I should also add that, in my judgment, whether the publication is addressed to matters of law or fact is not, of itself, a fundamental importance. A statement of what the law is in such a way as to appear to pre-empt argument before a court which must consider the very point is as equally a usurpation of the function of the court as to make a statement as to a set of facts in issue before a court. Indeed litigation often involves mixed questions of fact and law and comment upon it may touch on both. It would be difficult, if not impossible, to make a distinction between the two in many cases. What one must do is to apply the appropriate test to decide whether what is said is, in fact, a contempt of course, comments on questions of law are even more resistable by a professional judge but, as I have indicated, that is not the end of the matter. This view accords with the observations of Lord Cross in the Times Case when he said at page 84 b:-


“That is, of course, one of the issues in the pending actions and, again, I agree with my noble and learned friend that we should maintain the rule that any ‘prejudging’ of issues, whether of fact or of law, in pending proceedings - whether civil or criminal - is in principle an interference with the administration of justice although in any particular case the offence may be so trifling that to bring it to the notice of the court would be unjustifiable.”

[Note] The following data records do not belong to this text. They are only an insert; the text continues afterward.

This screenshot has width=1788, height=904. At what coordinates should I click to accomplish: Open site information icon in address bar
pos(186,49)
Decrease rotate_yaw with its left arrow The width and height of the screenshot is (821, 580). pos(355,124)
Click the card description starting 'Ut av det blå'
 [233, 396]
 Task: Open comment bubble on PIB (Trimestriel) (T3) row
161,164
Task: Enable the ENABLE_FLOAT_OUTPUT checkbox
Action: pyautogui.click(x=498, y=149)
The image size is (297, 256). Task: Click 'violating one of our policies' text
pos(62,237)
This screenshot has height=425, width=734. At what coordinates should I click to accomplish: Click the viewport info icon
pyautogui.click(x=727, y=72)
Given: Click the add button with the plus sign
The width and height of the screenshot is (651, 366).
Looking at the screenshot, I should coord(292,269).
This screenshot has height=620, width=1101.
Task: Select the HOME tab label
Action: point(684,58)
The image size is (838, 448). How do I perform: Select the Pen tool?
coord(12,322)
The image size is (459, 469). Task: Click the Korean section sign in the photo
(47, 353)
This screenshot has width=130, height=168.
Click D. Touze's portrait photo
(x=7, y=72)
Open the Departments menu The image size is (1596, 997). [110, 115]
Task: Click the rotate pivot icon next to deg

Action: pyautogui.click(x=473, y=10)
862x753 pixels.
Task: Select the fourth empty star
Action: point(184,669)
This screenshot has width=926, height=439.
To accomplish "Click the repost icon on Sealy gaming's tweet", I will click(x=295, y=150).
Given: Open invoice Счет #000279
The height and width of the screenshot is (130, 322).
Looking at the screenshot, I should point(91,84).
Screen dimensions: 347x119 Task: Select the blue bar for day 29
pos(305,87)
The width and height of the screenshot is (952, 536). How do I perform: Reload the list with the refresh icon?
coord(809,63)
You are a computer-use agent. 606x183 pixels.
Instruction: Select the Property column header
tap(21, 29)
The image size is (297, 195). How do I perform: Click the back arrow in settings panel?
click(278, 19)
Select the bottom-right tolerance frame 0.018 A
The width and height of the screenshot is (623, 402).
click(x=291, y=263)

On the basis of the test I have adumbrated, I now return to the publication in question. It is said to cause real risk of prejudice to the administration of justice in respect of High Court Civil Case No. 102 of 1983: Boral Gas Solomon Limited and Another -v- Attorney-General. In that case a writ was taken out on 10th October 1983. That writ claimed a declaration that as a result, inter alia, of the operation of section 10(3) of the Price Control Act 1982 (“the 1982 Act”) certain orders purporting to be made under the 1982 Act restricting prices, were ultra vires and unlawful. As the Statement of Claim of even date reveals, the claim was that the orders were not laid before Parliament as was required by section 10(3) of the 1982 Act amongst other claims. Damages were also claimed on the basis that the Plaintiffs had suffered loss by acting in compliance with such orders. The Defence, dated 26th October 1983, denied the claim of non-compliance with section 10(3) of the 1982 Act and did not admit the claim for damages. At that stage, then, compliance with section 10(3) of the 1982 Act was clearly in issue. However an amended Statement of Claim was filed on the 1st November 1983 which contained a new paragraph 7A. (Incidentally it would be helpful if amendments could be underlined in red). This alleged that the Price Control Act 1982 had not been brought into force in the way prescribed by law. The amended Defence dated 3rd Nov. 1983 admitted that paragraph 7A was correct, and went on to allege, nevertheless, due compliance with section 10(3) of the 1982 Act. Liability to damages remained in contention. On 4th November 1983 a reply joined issue on these matters.


The ground of the application for committal in this case is contained in paragraph 3 of the Statement in Support of the Application filed on 28th November 1983. This paragraph as amended, claimed in respect of the letter published on 18 November 1983:


“The said letter related to an issue which is and was at all material times before the High Court in Civil Case No. 102 of 1983 which publication tended to prejudice the due administration of justice.”


The point now taken by the Respondents is that the letter did not relate to an issue which was before the Court in Civil Case No. 102 of 1983 as at 18th November 1983. 18th November 1983 is the date specified as that is the date when the conduct said to constitute contempt took place. Turning again to the letter as published it is clear that the thrust of the main part of the letter and its ground for asserting illegality in respect of the orders is non-compliance with section 10 (3) of the 1982 Act. However the final paragraph does address itself to the question of compensation. The first question is, then, was non-compliance with section 10(3) of the 1982 Act an issue before the Court for determination on 18th November 1983 when the letter was published?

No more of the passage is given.